Let's look at the Riemann Hypothesis from the aspect of a string. Suppose we have 9 strings numbered from one to nine ( 1 – 9 ). The only rule for any number on any particular string is that the total of the digits total the value of that string. For instance, string 2, would have digits totaling 2 ( 2, 11, 101, 1001, etc. ) since the digits in all the numbers total 2 ( 1 + 0 + 1 = 2 ) etc.. The question remaining is what do we do about string zero ( 0 ). String zero ( 0 ) in strings has the same function as √ -1 in particle math using numbers, formulas, and symbols. This is so because string zero ( 0 ) cannot be realistically graphed so it means anything as a real string. If string ( 0 ) is imaginary it is on the imaginary plane at right angles to string 2 or any other string for that matter. Each string number ( 2, 11, 101, 101 ) has a tail ( 2 ) on string 2 because the digits total 2 ( 101 = ( 1 + 0 + 1 = 2 )). The next question is concerning the distance between each number that is on string 2. If we add the number 11 ( 2 ) and 101 ( 2 ) number we get 4 ( 2 + 2 = 4 ) so we have a distance of 4 between each number similar to the distance in Calculus. At each location of 4 units we have an imaginary String 0 running vertically from String 2. The Riemann Hypothesis says that all the non-trivial zeros ( 0 ) are on the line ( y = ½ ) running off a line represented by the equation 1/2 + it. Our non-trivial zeros ( 0 ) become real when they cross string 2 at the “4” locations. If we can add zero to the addition of the digits without changing the digit total our zeros ( 0 ) are real. The Riemann Hypothesis, on the other hand, using particle math of numbers, formulas and symbols has to prove the zeros ( 0 ) have to cross ( y = ½ ) . Riemann's formula also uses fractions and imaginary numbers which he adds. Strings can also use fractions and imaginary String 0 which is equivalent to Riemann's method.

String 2 Whole Numbers:

2
101
1001
10001
100001
etc.

String 2 Fractions:

½
( 1/101)
(1 / 1001)
( 1 / 10001)
( 1/ 100001)
etc.

Take the fractions ( 1 / 101 ) etc. and raise them by the power of 2, since the numbers are on string 2. Fraction ( 1 / 101 ) ^ 2 = .2583624924.

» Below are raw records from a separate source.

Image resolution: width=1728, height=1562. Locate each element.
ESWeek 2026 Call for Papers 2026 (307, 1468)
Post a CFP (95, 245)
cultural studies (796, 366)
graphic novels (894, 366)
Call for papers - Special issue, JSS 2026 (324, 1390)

Sum the powers which peak around .2583635005.

Prime number ( 97 ) which is the last of the two digit primes is the 26th prime. If we multiply ( 97 X .2583635005 ) we get ( 25.0612595501).

The Riemann Hypothesis says that the location of the prime numbers is dependent on the position of the zeros in the calculation.

If we take the square root of ( 25.0612595501) we get ( .5082946985 ).

Experimentation will show that the square root containing the most accurate zero (s) for the calculation is ( .509999999 ).
Prime number ( 97 ) which is the last of the two digit primes is the 26th prime. If we take the new square root ( .509999999 ) and raise it to the power of 2 ( .509999999 ^2 ) we get ( .260099999). If we multiply ( 97 X .260099999 ) we get ( 25.229699995) which is closer to 26 than using ( .5082946985) in the calculation.

Prime number 29 is the 11th prime. If we multiply ( 29 X (( .50999999 )^1) we get ( 14.78999997 ) which is approximately off 11 by the value of Pi ( 3.141592654 ). Therefore subtract the value of Pi.

Prime number 43 is the 15th prime. If we multiply ( 43 X (( .50999999 )^1) we get ( 11.18429998 ) which is approximately off 15 by the value of Pi ( 3.141592654 ). Therefore add the value of Pi.

Prime number 149 is the 36th prime. If we multiply ( 149 X (( .50999999 )^2) we get ( 38.75489992) which is approximately off 36 by the value of e^1 ( 2.718281828 ). Therefore subtract ( 2.718281828 ).

In summary:

1. The Riemann Hypothesis says that the location of the prime numbers is dependent on the position of the zeros in the calculation. The basic number which involves zero(s) in the calculation is the number ( .50999999 ). The prime number 191 is the 44th prime number The basic number which involves zero(s) in the calculation for the position ( 44th ) of the prime number 191 is the number ( .50099999 ).

2. You may have to add or subtract Pi ( 3.141592654 ) from the calculated position to obtain the most accurate position.

3. You may have to add or subtract the natural number ( e ) or ( 2.718281828 ) from the calculated position to obtain the most accurate position.